Regardless, that’s not what this device is advertised to do, if you would like something with those features you will need to go with another device such as the iPod Photo (once a digital camera connector gets released) or an Epson P-2000 Multimedia Storage Viewer, but these sell for much much more. The Flash HD To Go is advertised as a storage device and nothing more.
We ran into a problem when our Flash HD To Go ran out of juice while we were writing a large amount of data off a Hitachi 4GB MicroDrive (yes, ripped from the Muvo2). When we inspected the contents of the device by connecting it to a computer, we noticed that it kept the data that it recorded, which is good, but you have no way of knowing what data was written unless you connect it to a computer, nor can you delete the bad write.
As for the battery itself, it sports an internal battery which is recharged through an AC power cord. This could pose a problem when you don’t have access to a power outlet for an extended period of time, but on the other hand, batteries are also expensive and bulky. The battery indicator on the LCD screen doesn’t accurately depict the remaining power; we saw it fluctuate up and down between 1 and 3 bars, depending on what you were doing.

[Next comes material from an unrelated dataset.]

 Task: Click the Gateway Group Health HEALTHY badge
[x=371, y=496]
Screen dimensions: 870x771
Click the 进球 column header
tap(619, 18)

The device is a USB 2.0 High-Speed device capable of high transfer speeds. We put it that to the test!
Average Read Speed: 13.7 MB/s
Average Write Speed: 11.7 MB/s
Average Access Tim: 20.7 ms
HD Tach Review Writer Edition
Test Setup: AMD 2500+, Asus A7N8X Deluxe (NForce2 Chipset), 512 MB OCZ PC3700, Maxtor 6 Y200MO 200GB.
The Flash HD To Go meets the speed specifications. With these speeds you can effectively use this drive as an external storage solution for your PC or MAC. In addition, you can also use the device as a flash media card reader for your PC. Just flip the little switch on the side from HD to CF and like magic, a 9 card reader!

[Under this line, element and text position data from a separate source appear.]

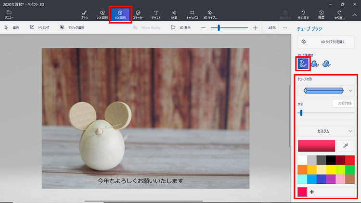Select the Text (テキスト) tool
The image size is (361, 203).
[x=156, y=14]
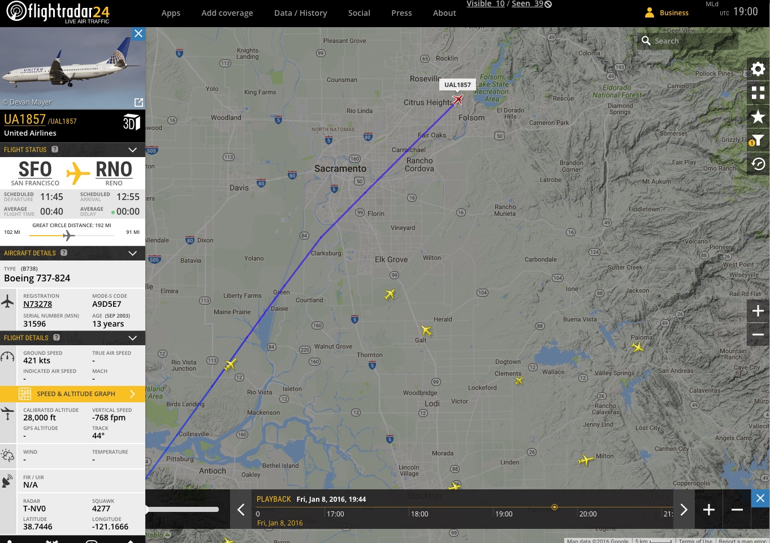Viewport: 770px width, 543px height.
Task: Select the UAL1857 red aircraft on map
Action: (457, 100)
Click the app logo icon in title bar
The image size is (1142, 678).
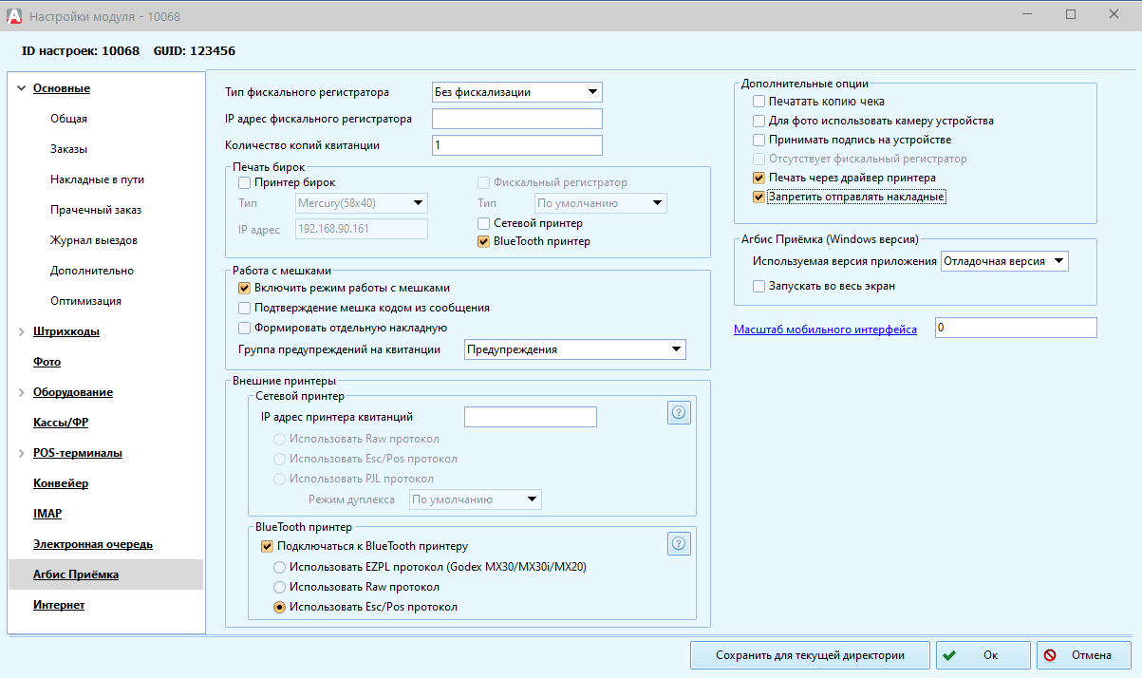tap(13, 16)
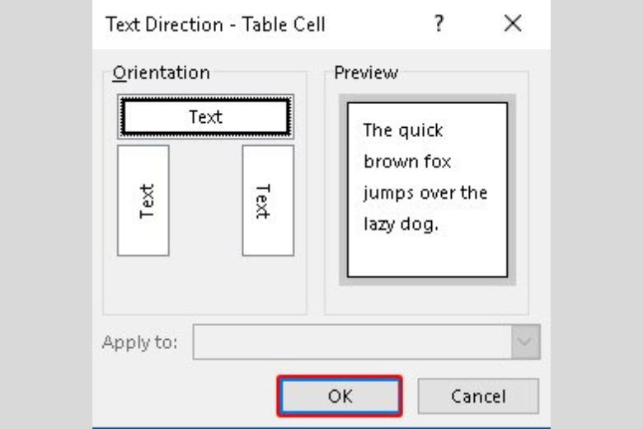The height and width of the screenshot is (429, 643).
Task: Choose vertical text reading bottom to top
Action: click(143, 200)
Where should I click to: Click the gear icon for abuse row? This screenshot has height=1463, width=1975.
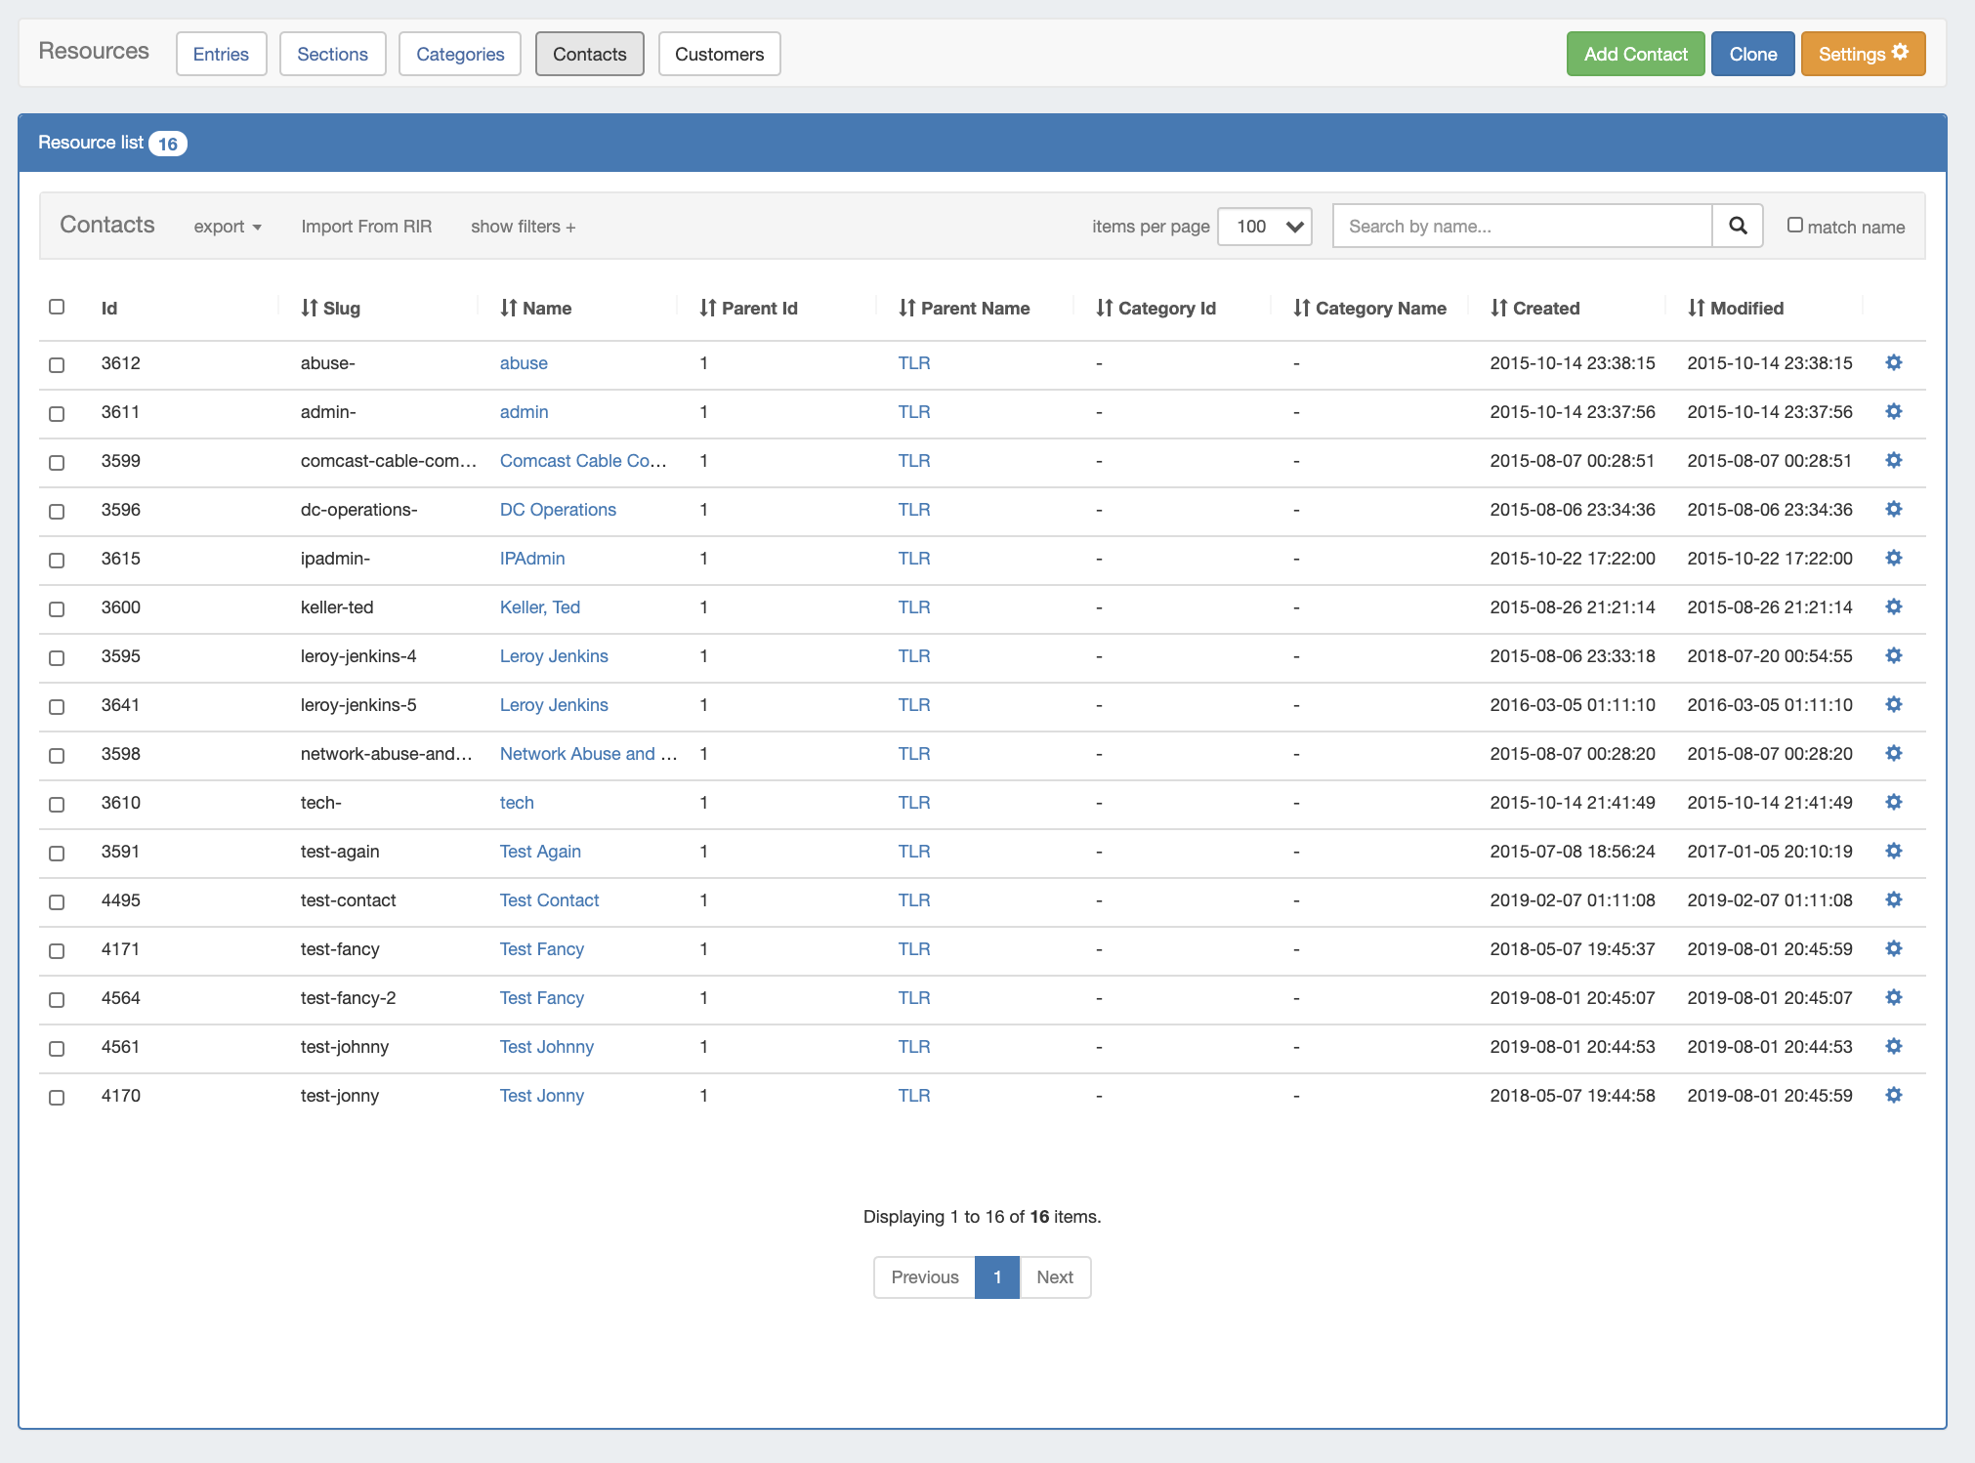(x=1893, y=363)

We stripped down the device and voided our warranty by peeling the warranty sticker off the device. When we screwed off the rear cover of the device we found a 20GB 2.5-inch Fujitsu drive connected by a Small ATA cable without a power connector. This leads us to believe that as 2.5” drives become cheaper in price we should be able to upgrade the device if needed. On the front of the drive we found the guts of the device, the LCD screen and the flash readers.

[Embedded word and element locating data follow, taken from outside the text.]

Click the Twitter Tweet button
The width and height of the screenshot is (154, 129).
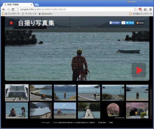(130, 23)
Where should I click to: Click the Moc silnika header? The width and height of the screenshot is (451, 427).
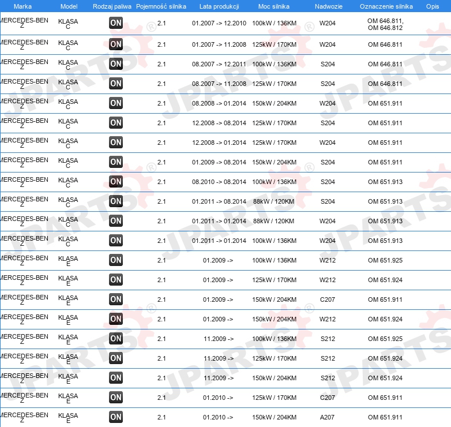[274, 6]

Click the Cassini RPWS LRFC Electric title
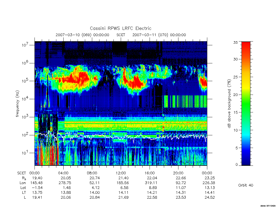(120, 29)
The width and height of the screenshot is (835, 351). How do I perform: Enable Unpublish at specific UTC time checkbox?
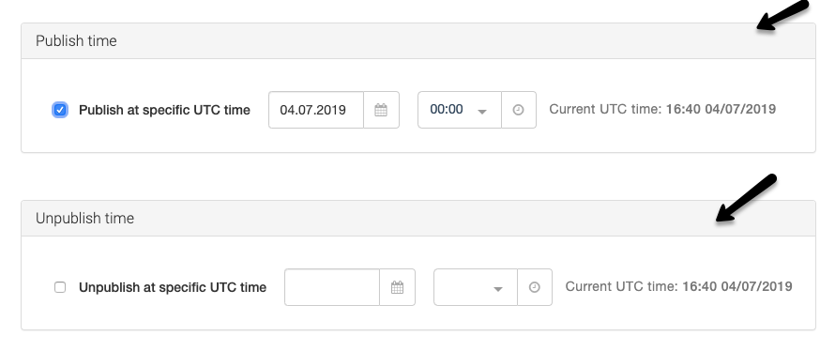point(60,287)
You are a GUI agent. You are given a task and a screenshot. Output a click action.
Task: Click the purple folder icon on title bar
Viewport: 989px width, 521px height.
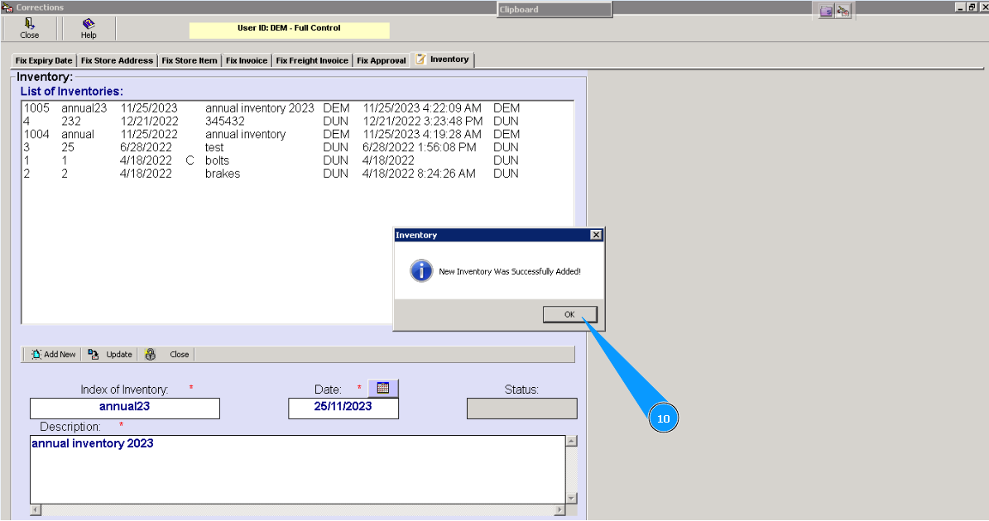click(825, 8)
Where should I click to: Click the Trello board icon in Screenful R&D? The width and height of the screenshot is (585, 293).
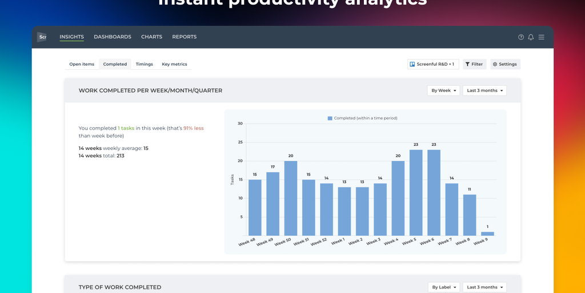412,64
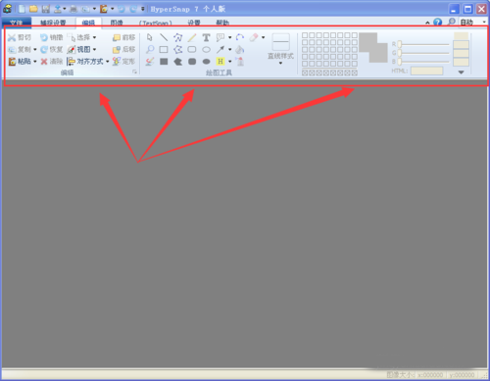Click the 粘贴 (Paste) button
Image resolution: width=490 pixels, height=381 pixels.
pyautogui.click(x=20, y=62)
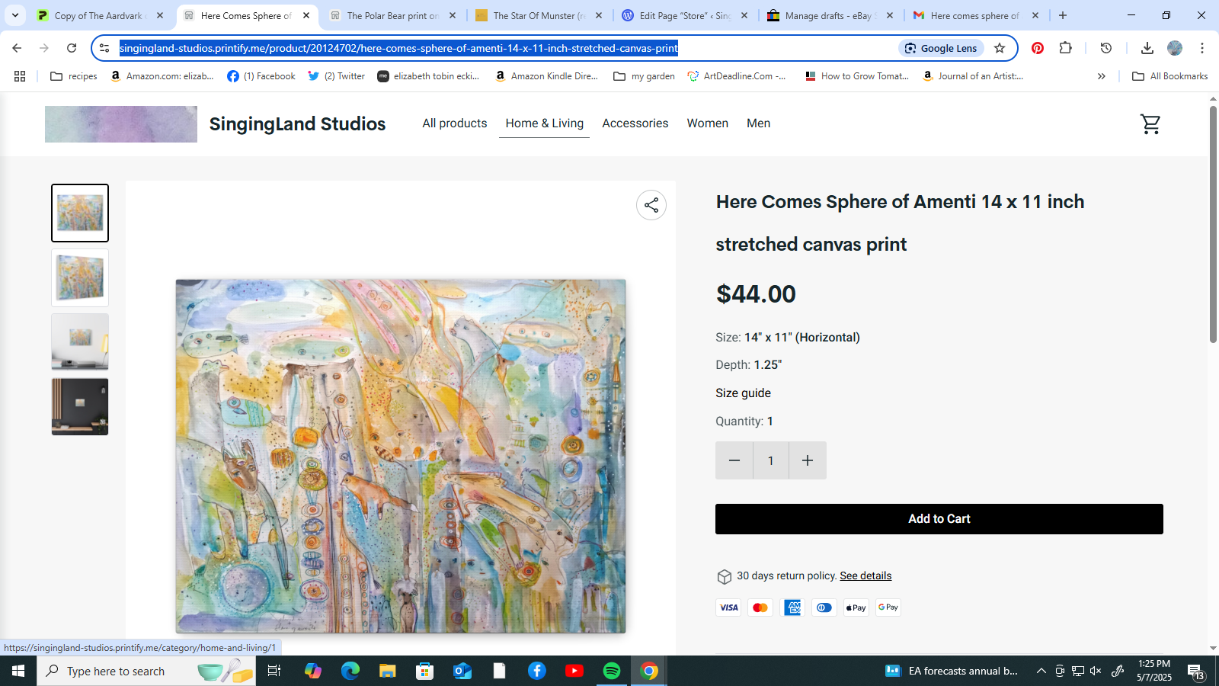Screen dimensions: 1219x686
Task: Reload the page with the refresh icon
Action: click(x=72, y=48)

The Flash HD To Go does precisely what it claims to do, and it does it great. During my first impressions I thought the device would be void of features due to the lack of buttons, but the device is simple. It stores your photos without the use of a PC. Perfect for storage on the go!
– Easy to use
– Light and portable
– Acts as a backup drive for your PC
– Large capacity
– Fits all types of media
– If battery looses charge during transfer, transfer fails, no way to tell what data was written unless hooked up to PC
– Cannot see contents without PC
– Battery indicator not accurate
– No free space indicator
The MediaGear Flash HD To Go is available to order now on MediaGear’s website. The pricing is as follows:
Flash-HD to go! (20GB) MGHG-120 $189.99
Flash-HD to go! (40GB) MGHG-140 $239.99
Flash-HD to go! (60GB) MGHG-160 $289.99
The device comes with a USB transfer cable, a leather carrying case, xD picture card adapter and an AC power adapter.
The MediaGear Flash HD To Go stores your pictures from your Flash Camera Cards without the need for a PC. It’s high portability, large capacity, and fast read/write speeds make this device a winner.